*** Opening of Data records ***
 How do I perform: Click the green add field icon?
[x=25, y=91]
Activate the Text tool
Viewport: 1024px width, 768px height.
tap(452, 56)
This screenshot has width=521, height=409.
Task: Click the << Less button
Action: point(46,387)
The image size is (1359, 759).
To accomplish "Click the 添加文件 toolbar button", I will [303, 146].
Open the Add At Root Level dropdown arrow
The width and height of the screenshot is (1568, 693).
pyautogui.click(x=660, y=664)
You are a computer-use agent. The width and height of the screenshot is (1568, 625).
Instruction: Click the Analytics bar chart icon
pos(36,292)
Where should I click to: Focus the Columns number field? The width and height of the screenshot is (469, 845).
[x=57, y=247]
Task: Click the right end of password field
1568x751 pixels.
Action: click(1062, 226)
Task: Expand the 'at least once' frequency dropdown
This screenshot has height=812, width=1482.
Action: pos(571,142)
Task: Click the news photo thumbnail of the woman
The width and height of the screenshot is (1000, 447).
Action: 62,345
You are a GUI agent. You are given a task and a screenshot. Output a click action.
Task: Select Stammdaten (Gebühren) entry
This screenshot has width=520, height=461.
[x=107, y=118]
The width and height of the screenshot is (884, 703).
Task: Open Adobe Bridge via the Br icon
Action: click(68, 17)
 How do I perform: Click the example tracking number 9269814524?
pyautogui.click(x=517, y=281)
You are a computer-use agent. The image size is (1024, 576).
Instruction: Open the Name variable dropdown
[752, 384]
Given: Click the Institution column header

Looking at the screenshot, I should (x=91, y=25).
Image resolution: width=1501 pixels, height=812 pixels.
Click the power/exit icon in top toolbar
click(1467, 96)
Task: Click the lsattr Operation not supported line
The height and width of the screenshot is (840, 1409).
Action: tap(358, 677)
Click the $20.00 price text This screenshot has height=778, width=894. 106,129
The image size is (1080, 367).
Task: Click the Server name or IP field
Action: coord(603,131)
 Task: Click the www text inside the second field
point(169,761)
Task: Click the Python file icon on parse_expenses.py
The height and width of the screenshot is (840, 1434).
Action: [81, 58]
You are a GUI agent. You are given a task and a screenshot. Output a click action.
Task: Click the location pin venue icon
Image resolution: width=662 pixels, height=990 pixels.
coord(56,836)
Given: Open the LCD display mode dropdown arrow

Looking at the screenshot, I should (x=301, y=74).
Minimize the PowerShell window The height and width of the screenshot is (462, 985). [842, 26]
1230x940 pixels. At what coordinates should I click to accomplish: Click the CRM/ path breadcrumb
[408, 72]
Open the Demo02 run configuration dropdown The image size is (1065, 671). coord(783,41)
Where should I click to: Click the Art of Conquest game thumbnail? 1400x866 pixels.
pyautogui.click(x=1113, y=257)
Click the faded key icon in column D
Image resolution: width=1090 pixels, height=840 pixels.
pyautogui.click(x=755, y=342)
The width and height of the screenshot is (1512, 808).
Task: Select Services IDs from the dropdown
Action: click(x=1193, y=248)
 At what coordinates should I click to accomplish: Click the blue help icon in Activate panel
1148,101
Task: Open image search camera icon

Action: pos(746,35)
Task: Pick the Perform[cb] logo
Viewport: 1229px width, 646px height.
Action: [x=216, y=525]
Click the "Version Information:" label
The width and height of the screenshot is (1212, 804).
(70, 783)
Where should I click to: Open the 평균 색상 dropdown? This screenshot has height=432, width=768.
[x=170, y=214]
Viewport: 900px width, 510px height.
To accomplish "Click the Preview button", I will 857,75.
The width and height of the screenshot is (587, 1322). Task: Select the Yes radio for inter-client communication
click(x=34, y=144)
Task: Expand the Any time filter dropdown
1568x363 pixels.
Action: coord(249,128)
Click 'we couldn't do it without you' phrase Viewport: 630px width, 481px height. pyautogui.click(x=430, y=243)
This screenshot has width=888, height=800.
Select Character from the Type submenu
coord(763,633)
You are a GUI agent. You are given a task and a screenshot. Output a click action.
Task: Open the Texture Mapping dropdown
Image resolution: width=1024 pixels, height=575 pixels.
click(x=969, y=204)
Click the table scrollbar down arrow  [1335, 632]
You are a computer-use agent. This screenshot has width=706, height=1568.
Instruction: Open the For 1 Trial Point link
*** Close of Data records ***
• _Task description_
Filter the entries by the string "computer" and copy each matching line.

• _Response below_
You are a computer-use agent. The width and height of the screenshot is (1568, 625).
You are a computer-use agent. The image size is (1024, 576).
You are a computer-use agent. This screenshot has width=706, height=1568.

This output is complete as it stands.